Por lo demás, nadie sabe si, como dijo el personaje de una novela leída en mi madurez, el mundo no haya sido creado para los muertos. Confieso que cuando tenía treinta años, tal afirmación me pareció sumamente chocante, si no es que aterradora; hoy, en cambio, no sabría qué decir de ella. Como la memoria ya empieza a fallarme, me gustaría transcribirla in extensu; está tomada de un libro de Flannery O’Connor (1925-1964), la novelista estadounidense, y dice así: “El mundo ha sido creado para los muertos. Piensa en la cantidad de muertos que hay en él. Hay un millón de veces más muertos que vivos, y los muertos se quedan muertos millones de años más de cuanto permanecen vivos los vivos”. ¿No es un pensamiento sumamente persuasivo y a la vez consolador para aquellos que ya sabemos lo que nos espera en un futuro no muy lejano?
Le pregunté hace poco a mi nieto que cuánto empleaba normalmente para ir en automóvil de su casa al centro de la ciudad; me respondió que cuarenta o cincuenta minutos. Le dije entonces:
-¡Qué casualidad, lo mismo que yo hacía hace cuarenta años, y caminando!

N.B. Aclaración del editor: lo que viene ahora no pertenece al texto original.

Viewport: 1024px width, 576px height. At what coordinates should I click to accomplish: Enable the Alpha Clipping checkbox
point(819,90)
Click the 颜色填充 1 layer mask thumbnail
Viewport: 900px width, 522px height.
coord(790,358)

-Es por el tráfico -protestó poniéndose a la defensiva.
Pero yo me reí por dentro, pues su respuesta no hizo más que confirmar la idea, arraigada en mí desde hace mucho, que, por lo que respecta a las cosas importantes, el progreso no sirve para nada. Amamos como se amaba hace diez mil años; tenemos tanto miedo al furor de la naturaleza como lo tenían los cavernícolas en sus cuevas decoradas con pinturas de alces y mamuts. Sí, es verdad que hoy dormimos en camas más mullidas, pero nuestra necesidad de dormir es la misma.
Lo que me gustaría es hacer entender a los jóvenes –sobre todo a ese joven recién entrado a la universidad que es mi nieto- que si bien no todo tiempo pasado fue mejor, tampoco fue lo que se dice peor. Cuando le hablo, por ejemplo, de cartas escritas a mano, se ríe como compadeciéndome de algo. No comprende que una carta escrita a mano era valiosa no tanto por lo que se leía en ella, cuanto por la dedicación que implicaba redactarla. ¡Cuántas hojas arrojadas a la papelera dejaba tras de sí la más sencilla declaración amorosa! Y, así, recomenzando la carta una y otra vez, íbamos aprendiendo algo de la vida: por ejemplo, que siempre es posible volver a empezar. En otras palabras, las cosas y las acciones, con tal de que las observáramos y ejecutáramos debidamente, nos iban enseñando el difícil arte de vivir.
Hoy las gomas de borrar no la usan más que los dibujantes, pero en mis tiempos no nos dejaban entrar a la escuela si no íbamos bien provistos de estas gomas coloradas. Y, al utilizarlas, aprendíamos que aunque es humano equivocarse, siempre es posible corregir nuestros errores. Hoy los estudiantes no escriben sino con bolígrafos y las cancelaciones se vuelven imposibles. ¿Será por eso que viven con un sentimiento trágico que nosotros, sus abuelos, casi no conocimos?
Pero, bueno, son pensamientos de viejo, simples sospechas. Ojalá me equivoque.
El P. Juan Jesús Priego es vocero de la Arquidiócesis de San Luis Potosí.